:: INSTRUCTIONS FOR THE TASK ::
Copy out everything from the first line down to the line containing "Action: [x=256, y=199]", including that line, without changing anything.

(begin)

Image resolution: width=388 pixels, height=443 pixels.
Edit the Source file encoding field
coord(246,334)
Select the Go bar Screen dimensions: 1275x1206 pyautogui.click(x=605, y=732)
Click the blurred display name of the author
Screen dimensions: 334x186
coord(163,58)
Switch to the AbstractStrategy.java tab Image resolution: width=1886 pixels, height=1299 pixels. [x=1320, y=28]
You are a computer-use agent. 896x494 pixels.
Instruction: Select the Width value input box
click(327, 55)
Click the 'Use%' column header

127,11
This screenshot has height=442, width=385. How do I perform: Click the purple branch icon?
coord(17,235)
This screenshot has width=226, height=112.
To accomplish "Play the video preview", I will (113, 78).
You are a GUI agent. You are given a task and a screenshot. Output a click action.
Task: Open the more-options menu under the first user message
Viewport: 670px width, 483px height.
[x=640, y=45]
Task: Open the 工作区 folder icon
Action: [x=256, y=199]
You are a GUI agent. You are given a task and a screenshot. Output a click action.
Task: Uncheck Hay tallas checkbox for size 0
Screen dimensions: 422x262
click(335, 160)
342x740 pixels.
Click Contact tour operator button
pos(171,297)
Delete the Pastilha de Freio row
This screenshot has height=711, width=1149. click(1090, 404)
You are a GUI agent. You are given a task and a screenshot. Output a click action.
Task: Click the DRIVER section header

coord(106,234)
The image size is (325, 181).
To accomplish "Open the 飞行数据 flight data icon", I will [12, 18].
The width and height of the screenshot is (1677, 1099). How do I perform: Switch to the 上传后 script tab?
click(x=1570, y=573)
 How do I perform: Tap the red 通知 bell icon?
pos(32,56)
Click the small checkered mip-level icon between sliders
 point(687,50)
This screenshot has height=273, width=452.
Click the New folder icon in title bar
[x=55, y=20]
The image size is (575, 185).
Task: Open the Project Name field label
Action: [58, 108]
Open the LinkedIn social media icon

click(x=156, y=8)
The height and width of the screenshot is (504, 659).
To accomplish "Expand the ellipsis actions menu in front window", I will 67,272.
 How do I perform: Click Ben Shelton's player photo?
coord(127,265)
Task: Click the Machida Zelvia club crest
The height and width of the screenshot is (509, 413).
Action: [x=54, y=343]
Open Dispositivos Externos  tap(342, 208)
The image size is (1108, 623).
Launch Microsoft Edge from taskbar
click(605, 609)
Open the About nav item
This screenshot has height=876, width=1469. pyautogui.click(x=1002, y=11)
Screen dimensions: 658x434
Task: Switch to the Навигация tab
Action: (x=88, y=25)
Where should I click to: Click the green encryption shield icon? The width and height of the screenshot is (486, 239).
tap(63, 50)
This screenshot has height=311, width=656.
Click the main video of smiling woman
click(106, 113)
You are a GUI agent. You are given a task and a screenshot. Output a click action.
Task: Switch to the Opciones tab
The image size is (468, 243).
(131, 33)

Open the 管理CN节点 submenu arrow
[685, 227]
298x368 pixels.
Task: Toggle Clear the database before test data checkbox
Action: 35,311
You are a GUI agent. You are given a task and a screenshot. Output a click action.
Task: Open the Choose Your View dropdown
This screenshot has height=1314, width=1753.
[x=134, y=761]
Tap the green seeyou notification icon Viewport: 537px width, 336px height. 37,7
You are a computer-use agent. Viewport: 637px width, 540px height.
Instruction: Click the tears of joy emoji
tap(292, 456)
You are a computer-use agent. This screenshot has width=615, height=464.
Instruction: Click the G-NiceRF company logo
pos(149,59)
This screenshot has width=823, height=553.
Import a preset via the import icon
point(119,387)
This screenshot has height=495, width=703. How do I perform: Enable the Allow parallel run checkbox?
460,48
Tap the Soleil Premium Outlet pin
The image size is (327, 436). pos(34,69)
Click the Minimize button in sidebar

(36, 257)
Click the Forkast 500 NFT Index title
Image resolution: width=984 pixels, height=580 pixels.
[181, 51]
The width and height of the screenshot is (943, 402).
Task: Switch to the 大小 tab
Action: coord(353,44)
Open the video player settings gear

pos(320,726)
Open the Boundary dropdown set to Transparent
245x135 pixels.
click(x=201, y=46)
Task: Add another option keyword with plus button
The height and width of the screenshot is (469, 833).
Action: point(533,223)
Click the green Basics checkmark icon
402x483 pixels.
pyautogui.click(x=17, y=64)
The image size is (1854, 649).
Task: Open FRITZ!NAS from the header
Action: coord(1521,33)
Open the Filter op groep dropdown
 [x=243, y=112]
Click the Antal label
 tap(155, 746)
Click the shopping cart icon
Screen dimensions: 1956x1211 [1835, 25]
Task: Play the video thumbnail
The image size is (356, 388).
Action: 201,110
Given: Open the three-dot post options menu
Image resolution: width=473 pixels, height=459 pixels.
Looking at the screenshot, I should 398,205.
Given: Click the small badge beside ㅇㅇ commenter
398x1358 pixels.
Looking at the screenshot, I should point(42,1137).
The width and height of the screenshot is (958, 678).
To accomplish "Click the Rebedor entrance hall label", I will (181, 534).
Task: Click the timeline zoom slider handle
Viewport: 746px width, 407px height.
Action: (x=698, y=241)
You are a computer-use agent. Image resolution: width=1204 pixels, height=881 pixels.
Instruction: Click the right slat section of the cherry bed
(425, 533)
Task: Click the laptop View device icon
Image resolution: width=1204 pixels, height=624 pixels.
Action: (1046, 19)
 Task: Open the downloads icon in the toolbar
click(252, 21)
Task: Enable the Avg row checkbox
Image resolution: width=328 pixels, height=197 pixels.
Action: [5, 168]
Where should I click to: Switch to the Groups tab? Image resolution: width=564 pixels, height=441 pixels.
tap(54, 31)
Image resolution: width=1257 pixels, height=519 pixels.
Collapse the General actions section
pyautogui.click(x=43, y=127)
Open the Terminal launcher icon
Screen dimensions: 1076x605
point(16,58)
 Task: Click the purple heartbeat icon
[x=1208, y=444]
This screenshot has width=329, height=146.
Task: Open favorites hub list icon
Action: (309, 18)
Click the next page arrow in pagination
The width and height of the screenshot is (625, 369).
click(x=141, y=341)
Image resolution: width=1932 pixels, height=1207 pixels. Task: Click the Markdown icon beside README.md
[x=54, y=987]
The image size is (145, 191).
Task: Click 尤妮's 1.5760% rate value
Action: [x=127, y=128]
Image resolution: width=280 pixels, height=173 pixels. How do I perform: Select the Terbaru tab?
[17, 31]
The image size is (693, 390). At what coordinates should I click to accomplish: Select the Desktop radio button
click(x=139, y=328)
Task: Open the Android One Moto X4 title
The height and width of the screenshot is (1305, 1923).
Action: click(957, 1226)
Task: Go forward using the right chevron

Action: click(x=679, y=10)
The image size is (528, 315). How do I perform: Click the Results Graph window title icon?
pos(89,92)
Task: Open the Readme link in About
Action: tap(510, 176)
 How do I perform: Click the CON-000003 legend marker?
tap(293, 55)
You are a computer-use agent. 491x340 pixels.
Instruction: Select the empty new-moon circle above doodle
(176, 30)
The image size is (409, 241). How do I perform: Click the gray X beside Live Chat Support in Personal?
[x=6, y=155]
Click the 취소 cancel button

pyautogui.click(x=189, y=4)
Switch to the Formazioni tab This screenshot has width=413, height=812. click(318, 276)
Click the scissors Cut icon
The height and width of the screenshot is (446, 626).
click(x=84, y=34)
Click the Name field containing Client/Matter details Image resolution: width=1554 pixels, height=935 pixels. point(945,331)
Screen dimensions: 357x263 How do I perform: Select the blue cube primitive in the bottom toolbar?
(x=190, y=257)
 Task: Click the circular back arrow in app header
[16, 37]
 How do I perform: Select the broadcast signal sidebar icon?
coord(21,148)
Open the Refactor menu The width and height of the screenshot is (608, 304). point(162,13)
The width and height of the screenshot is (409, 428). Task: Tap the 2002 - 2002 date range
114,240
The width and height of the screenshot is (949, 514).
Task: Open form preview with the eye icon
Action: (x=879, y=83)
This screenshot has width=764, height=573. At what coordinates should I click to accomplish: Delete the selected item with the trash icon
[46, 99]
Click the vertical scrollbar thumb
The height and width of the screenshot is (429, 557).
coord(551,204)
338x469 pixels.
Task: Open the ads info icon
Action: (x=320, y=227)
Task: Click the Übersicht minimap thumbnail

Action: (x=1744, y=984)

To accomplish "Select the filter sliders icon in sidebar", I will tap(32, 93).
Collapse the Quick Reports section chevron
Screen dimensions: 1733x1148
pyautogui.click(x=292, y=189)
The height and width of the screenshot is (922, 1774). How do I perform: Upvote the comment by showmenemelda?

(end)

:: TASK RESPONSE ::
Image resolution: width=388 pixels, height=443 pixels.
Edit the Source file encoding field
coord(246,334)
Select the Go bar Screen dimensions: 1275x1206 pyautogui.click(x=605, y=732)
Click the blurred display name of the author
Screen dimensions: 334x186
coord(163,58)
Switch to the AbstractStrategy.java tab Image resolution: width=1886 pixels, height=1299 pixels. [x=1320, y=28]
You are a computer-use agent. 896x494 pixels.
Instruction: Select the Width value input box
click(327, 55)
Click the 'Use%' column header

127,11
This screenshot has height=442, width=385. How do I perform: Click the purple branch icon?
coord(17,235)
This screenshot has width=226, height=112.
To accomplish "Play the video preview", I will (113, 78).
You are a GUI agent. You are given a task and a screenshot. Output a click action.
Task: Open the more-options menu under the first user message
Viewport: 670px width, 483px height.
[x=640, y=45]
Task: Open the 工作区 folder icon
Action: [x=256, y=199]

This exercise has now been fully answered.